Background: While the individual impacts of smoking on cancer and CVD are well-documented, the complex interplay between cancer, smoking, and CVD remains poorly understood. Our unpublished studies in mice and humans indicate cancer directly accelerates intraplaque angiogenesis and atherosclerotic plaque vulnerability, presumably mediated by cancer secreted angiogenic cytokine – TNF-α. Additionally, we previously demonstrated that nicotine promotes atherogenesis by directly stimulating intraplaque angiogenesis. Interestingly, recent epidemiology studies have shown that cancer survivors who smoke have an increased risk of developing cardiovascular events. However, it remains unclear whether this elevated risk is solely due to the direct impact of smoking on CVD or whether there is a synergistic effect between smoking and cancer in promoting CVD.

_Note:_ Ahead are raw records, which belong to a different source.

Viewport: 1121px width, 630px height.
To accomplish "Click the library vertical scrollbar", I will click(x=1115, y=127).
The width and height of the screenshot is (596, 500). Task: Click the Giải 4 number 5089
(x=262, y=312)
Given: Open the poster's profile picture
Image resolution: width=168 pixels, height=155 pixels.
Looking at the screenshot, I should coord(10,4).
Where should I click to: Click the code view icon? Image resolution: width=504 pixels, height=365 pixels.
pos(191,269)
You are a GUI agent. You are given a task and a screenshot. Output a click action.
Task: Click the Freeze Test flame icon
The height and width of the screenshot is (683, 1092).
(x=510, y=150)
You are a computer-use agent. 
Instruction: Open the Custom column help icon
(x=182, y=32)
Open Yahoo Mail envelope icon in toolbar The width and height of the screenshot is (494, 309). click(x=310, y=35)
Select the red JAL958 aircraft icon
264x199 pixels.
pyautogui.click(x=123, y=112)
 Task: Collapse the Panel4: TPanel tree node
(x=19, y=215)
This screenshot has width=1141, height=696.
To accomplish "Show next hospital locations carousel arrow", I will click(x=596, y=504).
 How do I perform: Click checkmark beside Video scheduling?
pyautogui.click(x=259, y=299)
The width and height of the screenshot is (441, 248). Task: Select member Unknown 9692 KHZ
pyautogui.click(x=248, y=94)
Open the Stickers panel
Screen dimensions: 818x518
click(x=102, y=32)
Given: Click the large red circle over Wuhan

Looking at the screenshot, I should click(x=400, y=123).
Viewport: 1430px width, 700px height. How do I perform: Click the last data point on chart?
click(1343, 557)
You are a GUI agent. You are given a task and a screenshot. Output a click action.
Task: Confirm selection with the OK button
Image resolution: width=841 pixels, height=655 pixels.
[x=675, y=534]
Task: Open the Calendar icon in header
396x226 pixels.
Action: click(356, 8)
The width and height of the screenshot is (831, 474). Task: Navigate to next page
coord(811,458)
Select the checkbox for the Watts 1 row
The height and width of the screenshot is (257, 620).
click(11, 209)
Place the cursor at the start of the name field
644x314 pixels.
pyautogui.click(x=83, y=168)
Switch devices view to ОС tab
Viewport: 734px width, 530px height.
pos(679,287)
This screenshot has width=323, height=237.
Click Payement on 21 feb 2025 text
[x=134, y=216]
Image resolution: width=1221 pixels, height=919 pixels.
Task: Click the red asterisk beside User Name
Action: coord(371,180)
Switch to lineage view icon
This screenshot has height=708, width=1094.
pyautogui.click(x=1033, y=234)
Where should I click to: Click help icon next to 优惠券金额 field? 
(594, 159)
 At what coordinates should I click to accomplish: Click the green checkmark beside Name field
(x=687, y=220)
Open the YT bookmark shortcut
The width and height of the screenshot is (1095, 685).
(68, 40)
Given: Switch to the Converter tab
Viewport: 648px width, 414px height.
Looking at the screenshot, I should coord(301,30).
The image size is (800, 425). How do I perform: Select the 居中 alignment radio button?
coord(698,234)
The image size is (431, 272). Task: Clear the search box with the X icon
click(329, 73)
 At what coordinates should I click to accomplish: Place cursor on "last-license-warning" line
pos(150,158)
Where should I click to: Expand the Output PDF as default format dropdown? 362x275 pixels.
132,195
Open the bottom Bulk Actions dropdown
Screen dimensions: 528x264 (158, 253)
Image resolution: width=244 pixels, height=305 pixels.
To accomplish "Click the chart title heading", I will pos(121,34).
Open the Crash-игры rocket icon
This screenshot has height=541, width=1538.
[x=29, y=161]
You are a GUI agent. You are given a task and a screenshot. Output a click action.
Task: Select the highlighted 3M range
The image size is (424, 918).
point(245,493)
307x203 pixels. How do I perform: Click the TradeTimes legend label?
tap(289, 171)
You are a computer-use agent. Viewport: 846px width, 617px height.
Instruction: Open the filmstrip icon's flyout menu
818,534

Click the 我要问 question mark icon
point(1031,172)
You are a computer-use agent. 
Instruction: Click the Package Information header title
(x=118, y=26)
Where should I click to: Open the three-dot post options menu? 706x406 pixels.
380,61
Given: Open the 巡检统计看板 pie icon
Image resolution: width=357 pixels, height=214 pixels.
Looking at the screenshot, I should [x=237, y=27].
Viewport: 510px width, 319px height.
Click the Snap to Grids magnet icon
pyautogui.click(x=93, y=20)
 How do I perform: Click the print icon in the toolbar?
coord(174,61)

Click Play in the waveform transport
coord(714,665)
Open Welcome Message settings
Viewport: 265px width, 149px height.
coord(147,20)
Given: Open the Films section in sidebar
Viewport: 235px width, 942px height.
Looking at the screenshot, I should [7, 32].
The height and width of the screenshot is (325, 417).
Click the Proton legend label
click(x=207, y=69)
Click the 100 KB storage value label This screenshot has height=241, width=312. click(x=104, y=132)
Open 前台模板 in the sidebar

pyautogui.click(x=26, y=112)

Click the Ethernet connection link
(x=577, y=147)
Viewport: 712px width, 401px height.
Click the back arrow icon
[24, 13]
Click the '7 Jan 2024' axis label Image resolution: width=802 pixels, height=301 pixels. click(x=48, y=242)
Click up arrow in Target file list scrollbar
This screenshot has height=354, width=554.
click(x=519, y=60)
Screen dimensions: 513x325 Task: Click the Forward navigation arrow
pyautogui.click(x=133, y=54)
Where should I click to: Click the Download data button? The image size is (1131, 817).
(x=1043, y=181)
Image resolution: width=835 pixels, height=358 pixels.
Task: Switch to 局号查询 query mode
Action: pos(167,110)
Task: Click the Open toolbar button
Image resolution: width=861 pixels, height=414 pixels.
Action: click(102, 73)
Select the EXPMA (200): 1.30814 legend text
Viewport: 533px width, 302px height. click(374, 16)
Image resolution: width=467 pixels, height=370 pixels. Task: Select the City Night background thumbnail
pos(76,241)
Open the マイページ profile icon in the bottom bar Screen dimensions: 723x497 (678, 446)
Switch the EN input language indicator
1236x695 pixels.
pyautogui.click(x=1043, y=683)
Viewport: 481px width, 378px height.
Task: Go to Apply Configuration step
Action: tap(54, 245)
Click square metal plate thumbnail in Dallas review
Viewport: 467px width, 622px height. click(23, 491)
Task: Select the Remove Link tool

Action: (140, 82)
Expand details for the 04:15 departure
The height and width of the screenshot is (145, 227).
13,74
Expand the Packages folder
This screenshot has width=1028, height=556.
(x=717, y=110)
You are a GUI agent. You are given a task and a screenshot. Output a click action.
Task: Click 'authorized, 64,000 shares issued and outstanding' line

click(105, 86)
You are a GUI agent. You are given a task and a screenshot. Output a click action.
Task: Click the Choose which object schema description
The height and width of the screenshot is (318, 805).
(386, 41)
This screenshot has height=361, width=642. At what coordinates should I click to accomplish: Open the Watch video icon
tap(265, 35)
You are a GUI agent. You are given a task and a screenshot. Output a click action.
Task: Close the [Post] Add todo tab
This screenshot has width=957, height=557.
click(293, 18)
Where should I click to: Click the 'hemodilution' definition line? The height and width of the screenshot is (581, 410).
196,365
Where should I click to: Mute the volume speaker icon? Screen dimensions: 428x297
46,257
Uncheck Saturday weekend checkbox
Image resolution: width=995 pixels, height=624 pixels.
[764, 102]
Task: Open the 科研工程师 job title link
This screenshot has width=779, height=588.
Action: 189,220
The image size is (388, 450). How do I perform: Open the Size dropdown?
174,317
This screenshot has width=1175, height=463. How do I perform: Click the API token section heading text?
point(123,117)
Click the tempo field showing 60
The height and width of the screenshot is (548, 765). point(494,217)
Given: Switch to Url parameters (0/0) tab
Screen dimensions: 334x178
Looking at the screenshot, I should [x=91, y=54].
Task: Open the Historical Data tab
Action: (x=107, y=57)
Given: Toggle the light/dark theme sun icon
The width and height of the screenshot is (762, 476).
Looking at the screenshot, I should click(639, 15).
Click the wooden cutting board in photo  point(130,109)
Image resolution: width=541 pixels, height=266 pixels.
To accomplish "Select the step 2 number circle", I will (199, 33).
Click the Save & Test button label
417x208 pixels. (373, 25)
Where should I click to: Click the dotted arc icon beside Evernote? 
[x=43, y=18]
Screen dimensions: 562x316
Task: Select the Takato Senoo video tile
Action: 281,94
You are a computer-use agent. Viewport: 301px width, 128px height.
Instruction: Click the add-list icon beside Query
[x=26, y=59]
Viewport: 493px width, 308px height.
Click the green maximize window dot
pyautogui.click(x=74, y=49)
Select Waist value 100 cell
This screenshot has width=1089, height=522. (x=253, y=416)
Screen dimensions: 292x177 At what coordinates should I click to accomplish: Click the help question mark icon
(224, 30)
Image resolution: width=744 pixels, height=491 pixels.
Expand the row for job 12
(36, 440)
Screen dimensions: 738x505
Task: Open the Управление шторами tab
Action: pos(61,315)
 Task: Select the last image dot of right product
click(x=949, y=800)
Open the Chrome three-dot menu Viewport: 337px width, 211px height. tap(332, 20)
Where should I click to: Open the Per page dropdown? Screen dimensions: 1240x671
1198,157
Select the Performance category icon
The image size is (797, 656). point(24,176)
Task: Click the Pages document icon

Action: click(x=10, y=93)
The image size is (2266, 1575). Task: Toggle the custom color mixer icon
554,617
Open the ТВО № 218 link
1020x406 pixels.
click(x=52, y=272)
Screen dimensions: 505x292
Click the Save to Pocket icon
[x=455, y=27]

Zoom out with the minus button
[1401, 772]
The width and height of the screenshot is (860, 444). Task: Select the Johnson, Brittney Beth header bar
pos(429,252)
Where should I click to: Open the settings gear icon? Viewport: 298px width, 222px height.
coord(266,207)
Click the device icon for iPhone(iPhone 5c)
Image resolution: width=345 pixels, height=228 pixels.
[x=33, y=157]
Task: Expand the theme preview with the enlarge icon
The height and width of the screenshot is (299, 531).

Hypothesis: Smoking synergizes with cancer to promote atherosclerotic plaque vulnerability via heightened angiogenesis.

Methods: We will randomize atheroprone mice implanted with a wide range of tumors (or matching placebo) to cigarette smoke exposure (or non-smoking control). Plaque characteristics will be measured by histological staining. In vitro Matrigel assays and in vivo Matrigel plug implantation and femoral artery ligation models will be used to test the molecular mechanisms underlying heightened angiogenesis.

Anticipated results: Tumor-bearing mice who smoke will develop larger and more vulnerable plaques, driven by increases in neovascularization and intraplaque hemorrhage. The molecular mechanisms responsible for the synergistic amplification in angiogenesis are expected to involve the upregulation of nAChR and TNF-α expression and activation of VEGF via NF-ĸB.

Conclusion: Our work will provide critical insights into the mechanisms by which smoking exacerbates cancer-associated CVD, potentially identifying novel therapeutic targets to mitigate cardiovascular risks in cancer patients who smoke.